Assessment of differences in immune characteristics and immunotherapy between the high- and low-risk groups
Considering that TME is important for the progression and treatment of HCC, we analyzed the differences in immune characteristics between the high- and low-risk groups. The results showed in Figs. 10A and 10B hint that B cells, NK cells, neutrophils, and pDCs were highly expressed in the low-risk group, while aDCs, mast cells, macrophages, and Tfh were upregulated in the high-risk group. Additionally, immune-related functions, including cytolitic activity, MHC class, and type I and II interferon (IFN) responses, were statistically different between the two groups. Immune evasion is crucial for immunotherapy, and the greater the potential for immune evasion in patients with cancer, the less effective they are in receiving immunotherapy. We found significant differences between the high- and low-risk groups in TIDE scores, microsatellite instability (MSI) scores, immune dysfunction scores, and immune exclusion scores by analyzing the data from published immune checkpoint blockade trials on the web platform TIDE (Fig. 10C–F). The results of these scores indicate greater immune evasion potential in the high-risk group, suggesting that immunotherapy is more effective. Therefore, the risk model can predict the survival prognosis of patients with cancer and guide their clinical treatment decisions.

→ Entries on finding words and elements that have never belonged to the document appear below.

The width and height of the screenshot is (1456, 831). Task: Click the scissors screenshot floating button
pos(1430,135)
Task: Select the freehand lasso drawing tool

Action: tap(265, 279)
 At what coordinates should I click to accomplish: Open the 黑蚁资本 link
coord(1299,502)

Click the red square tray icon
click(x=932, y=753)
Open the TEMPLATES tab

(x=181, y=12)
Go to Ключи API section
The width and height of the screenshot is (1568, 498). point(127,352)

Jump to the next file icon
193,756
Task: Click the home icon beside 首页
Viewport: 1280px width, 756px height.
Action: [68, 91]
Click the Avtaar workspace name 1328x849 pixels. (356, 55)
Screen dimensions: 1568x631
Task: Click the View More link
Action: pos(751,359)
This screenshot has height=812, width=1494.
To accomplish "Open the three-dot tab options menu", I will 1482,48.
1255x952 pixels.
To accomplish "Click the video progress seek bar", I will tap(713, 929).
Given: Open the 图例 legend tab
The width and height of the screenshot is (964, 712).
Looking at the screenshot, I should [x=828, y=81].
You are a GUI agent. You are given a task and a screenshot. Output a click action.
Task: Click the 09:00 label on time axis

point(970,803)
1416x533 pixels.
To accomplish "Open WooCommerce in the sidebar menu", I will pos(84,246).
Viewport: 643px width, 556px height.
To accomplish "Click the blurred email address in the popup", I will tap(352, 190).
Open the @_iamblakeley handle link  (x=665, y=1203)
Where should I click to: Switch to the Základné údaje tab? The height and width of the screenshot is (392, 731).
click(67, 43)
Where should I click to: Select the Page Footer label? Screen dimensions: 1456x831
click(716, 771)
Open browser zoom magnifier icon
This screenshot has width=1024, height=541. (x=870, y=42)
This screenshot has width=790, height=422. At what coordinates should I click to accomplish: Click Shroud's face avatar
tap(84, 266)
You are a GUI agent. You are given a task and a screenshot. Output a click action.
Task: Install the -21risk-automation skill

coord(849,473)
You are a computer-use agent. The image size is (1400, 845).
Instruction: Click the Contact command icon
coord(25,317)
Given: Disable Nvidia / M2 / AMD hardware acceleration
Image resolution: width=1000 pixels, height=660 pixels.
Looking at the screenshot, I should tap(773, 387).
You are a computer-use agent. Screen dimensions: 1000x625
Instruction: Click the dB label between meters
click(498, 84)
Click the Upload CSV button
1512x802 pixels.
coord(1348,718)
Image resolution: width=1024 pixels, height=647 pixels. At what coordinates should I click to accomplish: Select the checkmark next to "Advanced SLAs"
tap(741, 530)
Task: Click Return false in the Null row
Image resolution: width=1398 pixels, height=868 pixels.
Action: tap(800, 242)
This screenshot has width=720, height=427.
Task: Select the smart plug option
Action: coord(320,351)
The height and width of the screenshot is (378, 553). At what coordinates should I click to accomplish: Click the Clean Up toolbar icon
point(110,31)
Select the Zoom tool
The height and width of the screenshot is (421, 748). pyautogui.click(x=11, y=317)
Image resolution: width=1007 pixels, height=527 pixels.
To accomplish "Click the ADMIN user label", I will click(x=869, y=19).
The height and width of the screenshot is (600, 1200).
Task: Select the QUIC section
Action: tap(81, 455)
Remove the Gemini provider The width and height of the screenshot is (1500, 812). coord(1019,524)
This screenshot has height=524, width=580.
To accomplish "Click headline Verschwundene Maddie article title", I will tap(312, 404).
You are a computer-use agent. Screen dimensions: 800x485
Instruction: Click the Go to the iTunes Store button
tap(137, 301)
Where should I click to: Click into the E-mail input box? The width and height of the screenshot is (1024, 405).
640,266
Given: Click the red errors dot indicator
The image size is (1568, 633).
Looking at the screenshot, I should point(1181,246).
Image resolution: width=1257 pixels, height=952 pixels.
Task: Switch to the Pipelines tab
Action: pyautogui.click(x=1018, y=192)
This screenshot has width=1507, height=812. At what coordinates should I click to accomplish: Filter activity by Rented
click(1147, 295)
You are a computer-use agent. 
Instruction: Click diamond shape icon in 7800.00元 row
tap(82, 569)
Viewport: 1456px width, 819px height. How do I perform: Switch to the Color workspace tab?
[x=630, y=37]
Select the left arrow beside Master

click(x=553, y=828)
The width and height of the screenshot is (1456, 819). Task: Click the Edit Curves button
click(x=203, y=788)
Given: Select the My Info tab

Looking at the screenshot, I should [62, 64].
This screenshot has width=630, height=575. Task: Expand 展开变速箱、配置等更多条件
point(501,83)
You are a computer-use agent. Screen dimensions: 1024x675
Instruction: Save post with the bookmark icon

Pan-cancer analyses of GAS2L3 and HTR1D
Considering the scarce studies on the prognostic value of GAS2L3 and HTR1D in different cancers, we made a preliminary pan-cancer analysis in 33 cancers using the TCGA database, which we hope will be helpful to other investigators. The results showed that GAS2L3 expression was significantly increased in the following cancers compared to the adjacent paraneoplastic tissues: BCLA, BRCA, CESC, CHOL, COAD, ESCA, GBM, HNSC, KIRC, KIRP, LIHC, PCPG, SARC, STAD, THCA, and UCEC (Fig. 11A). Compared to other tumor tissues, GAS2L3 expression was highest in KIRC and SKCM, and lowest in LGG and PRAD (Fig. 11B). The Kaplan–Meier analysis was used to assess the relationship between GAS2L3 expression and survival time in various cancers, which revealed an increased GAS2L3 expression, predicted worse prognosis in ACC, LUAD, LGG, and MESO, and was associated with good prognosis in THYM (Fig. 11C). We further analyzed the relationship between GAS2L3 and clinical staging and age, and the results suggested that GAS2L3 was associated with clinical staging in ACC, KICH, and KIRP, and with age factors in BRCA, KIRP, LGG, PRAD, READ, STAD, THYM, and UCEC (Fig. 11D and 11E). The same approach was used for pan-cancer analysis of HTR1D, which was significantly increased in the following cancers compared to adjacent paraneoplastic tissues: BRCA, CHOL, COAD, ESCA, HNSC, KIRP, LIHC, LUAD, PAAD, READ, STAD, THCA, and UCEC, whereas downregulated in KICH and PRAD (Fig. 12A). Compared with other tumor tissues, HTR1D expression was highest in COAD and READ, and lowest in THYM and DLBC (Fig. 12B). HTR1D was associated with SARC, HMSC, LGG, LUAD, UVM, and THYM (Fig. 12C). Additionally, HTR1D was associated with clinical staging of BLCA, KIRC, LUAD, MESO, and THCA; and with age factor of ACC, BRCA, ESCA, OV, SARC, TGCT, THCA, THYM, and UCES (Fig. 12D and 12F).